Leader Election
Understanding leader election in distributed systems.
What is Leader Election?
Leader Election is a process where distributed nodes agree on one node to act as the coordinator/leader. The leader handles coordination tasks that require a single point of control.
Why Leader Election?
Without Leader:
┌─────────┐ ┌─────────┐ ┌─────────┐
│ Node A │ │ Node B │ │ Node C │
│(Process)│ │(Process)│ │(Process)│
└────┬────┘ └────┬────┘ └────┬────┘
│ │ │
└──────────────┼──────────────┘
│
Who processes job X?
→ Conflicts, duplicates!
With Leader:
┌─────────┐ ┌─────────┐ ┌─────────┐
│ Node A │ │ Node B │ │ Node C │
│(Follower)│ │(LEADER) │ │(Follower)│
└────┬────┘ └────┬────┘ └────┬────┘
│ │ │
└──────────────┼──────────────┘
│
Leader assigns work
→ No conflicts!Use Cases
| Use Case | Example |
|---|---|
| Database writes | Single master for writes |
| Job scheduling | One scheduler assigns tasks |
| Configuration | One node pushes config changes |
| Distributed locks | Lock manager coordination |
Leader Election Algorithms
1. Bully Algorithm
When a node detects leader failure:
1. Send ELECTION to all higher-ID nodes
2. Wait for OK response
3. If no OK received → Become leader, send COORDINATOR
4. If OK received → Wait for COORDINATOR from higher node
Example (Node 3 detects failure):
Node IDs: [1, 2, 3, 4, 5]
Current Leader: 5 (failed)
┌───┐ ┌───┐ ┌───┐ ┌───┐ ┌───┐
│ 1 │ │ 2 │ │ 3 │ │ 4 │ │ 5 │
└─┬─┘ └─┬─┘ └─┬─┘ └─┬─┘ └─┬─┘
│ │ │ │ ✗ (dead)
│ │ │ELECT │ │
│ │ │─────>│ │
│ │ │ OK │ │
│ │ │<─────│ │
│ │ │ │ELECT │
│ │ │ │─────>│ (no response)
│ │ │ │ │
│ COORD│ COORD│ COORD│ │
│<─────┼──────┼──────│ │
│ │ │ │ │
Node 4 becomes new leader2. Ring Algorithm
Nodes arranged in logical ring:
┌───┐
┌──│ 1 │──┐
│ └───┘ │
│ │
┌───┐ ┌───┐
│ 4 │ │ 2 │
└───┘ └───┘
│ │
│ ┌───┐ │
└──│ 3 │──┘
└───┘
Election:
1. Node sends ELECTION with its ID around ring
2. Each node adds its ID to message
3. When message returns to initiator
4. Highest ID in message becomes leaderZooKeeper Leader Election
Using ZooKeeper ephemeral sequential nodes:
/election
├── node_0000000001 (Node A)
├── node_0000000002 (Node B)
├── node_0000000003 (Node C)
Rules:
- Lowest sequence number = Leader
- Watch previous node for changes
- If previous node deleted → Check if now leader
Process:
1. Node A creates /election/node_ (gets 001)

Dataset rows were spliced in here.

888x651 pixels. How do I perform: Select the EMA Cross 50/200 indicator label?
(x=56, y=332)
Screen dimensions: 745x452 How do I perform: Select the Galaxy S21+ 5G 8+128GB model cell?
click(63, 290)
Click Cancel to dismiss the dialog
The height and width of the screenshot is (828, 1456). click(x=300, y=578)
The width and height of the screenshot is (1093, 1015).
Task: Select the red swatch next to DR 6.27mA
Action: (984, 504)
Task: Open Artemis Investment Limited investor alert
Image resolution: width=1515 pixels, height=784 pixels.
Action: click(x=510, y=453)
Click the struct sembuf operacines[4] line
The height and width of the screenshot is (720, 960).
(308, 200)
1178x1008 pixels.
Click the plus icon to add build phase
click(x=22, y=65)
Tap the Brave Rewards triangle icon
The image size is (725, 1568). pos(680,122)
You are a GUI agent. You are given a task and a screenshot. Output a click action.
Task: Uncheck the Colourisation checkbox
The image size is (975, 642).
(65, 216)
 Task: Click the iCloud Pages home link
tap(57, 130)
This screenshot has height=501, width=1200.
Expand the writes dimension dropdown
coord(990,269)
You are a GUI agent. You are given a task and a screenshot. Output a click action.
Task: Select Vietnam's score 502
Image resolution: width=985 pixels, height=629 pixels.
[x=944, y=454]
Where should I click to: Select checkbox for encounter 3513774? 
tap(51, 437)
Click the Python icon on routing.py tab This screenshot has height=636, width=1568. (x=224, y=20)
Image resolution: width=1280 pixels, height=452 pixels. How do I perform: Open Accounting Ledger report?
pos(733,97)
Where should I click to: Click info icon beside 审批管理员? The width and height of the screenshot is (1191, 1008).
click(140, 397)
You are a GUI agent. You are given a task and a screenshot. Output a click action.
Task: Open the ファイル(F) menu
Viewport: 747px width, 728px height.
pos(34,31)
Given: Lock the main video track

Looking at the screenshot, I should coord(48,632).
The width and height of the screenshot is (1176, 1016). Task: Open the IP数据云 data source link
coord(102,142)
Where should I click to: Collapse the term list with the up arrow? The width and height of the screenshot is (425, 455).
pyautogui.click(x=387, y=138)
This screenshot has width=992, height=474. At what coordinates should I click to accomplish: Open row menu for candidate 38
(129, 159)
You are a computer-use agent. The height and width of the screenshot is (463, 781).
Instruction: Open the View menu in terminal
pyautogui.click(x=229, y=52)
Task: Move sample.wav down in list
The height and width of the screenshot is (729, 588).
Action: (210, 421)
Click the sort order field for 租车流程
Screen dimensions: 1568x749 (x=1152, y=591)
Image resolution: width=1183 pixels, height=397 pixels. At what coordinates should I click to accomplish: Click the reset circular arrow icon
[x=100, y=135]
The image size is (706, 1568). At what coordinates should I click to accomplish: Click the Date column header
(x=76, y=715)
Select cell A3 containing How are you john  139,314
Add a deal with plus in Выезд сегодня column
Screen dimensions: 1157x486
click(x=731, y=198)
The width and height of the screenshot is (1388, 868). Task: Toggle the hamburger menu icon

2. Node B creates /election/node_ (gets 002)
3. Node C creates /election/node_ (gets 003)
Node A (001) = Leader
Node B watches 001
Node C watches 002
If Node A dies:
- 001 deleted (ephemeral)
- Node B notified
- Node B (002) becomes leaderetcd Leader Election
// Using etcd lease and campaign
func electLeader(client *clientv3.Client) {
// Create session with TTL
session, _ := concurrency.NewSession(client, concurrency.WithTTL(10))
defer session.Close()
// Create election on prefix
election := concurrency.NewElection(session, "/leader")
// Campaign to become leader (blocks until elected)
ctx := context.Background()
election.Campaign(ctx, "node-1")
// Now leader - do leader work
fmt.Println("I am the leader!")
// Resign leadership
election.Resign(ctx)
}Raft Consensus (Leader Election Part)
States: Follower → Candidate → Leader
Term 1:
┌─────────┐ ┌─────────┐ ┌─────────┐
│Follower │ │ Leader │ │Follower │
│ (A) │ │ (B) │ │ (C) │
└─────────┘ └─────────┘ └─────────┘
Leader B fails, Term 2:
1. Election timeout expires on A
2. A becomes Candidate, increments term
3. A votes for itself
4. A requests votes from B, C
┌─────────┐ ┌─────────┐ ┌─────────┐
│Candidate│────│ (dead) │────│Follower │
│ (A) │ │ (B) │ │ (C) │
└─────────┘ └─────────┘ └─────────┘
│ │
│ RequestVote │
│─────────────────────────────>│
│ VoteGranted │
│<─────────────────────────────│
4. A wins election (majority votes)
5. A becomes Leader, sends heartbeatsSplit Brain Prevention
Problem: Network partition causes two leaders
Partition
┃
┌─────┐ ┃ ┌─────┐
│ A │ ┃ │ B │
│(Ldr)│ ┃ │(Ldr)│ ← Two leaders!
└─────┘ ┃ └─────┘
┌─────┐ ┃ ┌─────┐
│ C │ ┃ │ D │
└─────┘ ┃ └─────┘
Solutions:
1. Quorum requirement (majority needed)
- 4 nodes → Need 3 to elect
- One partition can't have majority
2. Fencing tokens
- Increment token on election
- Resources reject old tokens
3. STONITH (Shoot The Other Node In The Head)
- Force kill old leaderLease-Based Leadership
Leader holds lease (time-limited token):
┌─────────────────────────────────────────────┐
│ Lease: expires at T+30s │
│ Leader: Node A │
│ Token: 42 │
└─────────────────────────────────────────────┘
Node A must renew before expiry:
├── T+0s: Acquire lease (30s TTL)
├── T+10s: Renew lease (reset to 30s)
├── T+20s: Renew lease (reset to 30s)
├── T+25s: Node A crashes
├── T+55s: Lease expires
└── T+55s: New election begins
Benefits:
- Automatic leader failover
- Bounded time for stale leaderComparison
| Method | Complexity | Consistency | Use Case |
|---|---|---|---|
| Bully | Simple | Weak | Small clusters |
| ZooKeeper | Medium | Strong | General purpose |
| etcd | Medium | Strong | Kubernetes |
| Raft | Complex | Strong | Databases |
Interview Tips
- Explain why single leader is needed
- Know ZooKeeper/etcd election mechanism
- Discuss split-brain and prevention
- Mention lease-based failover
- Cover trade-offs: availability vs consistency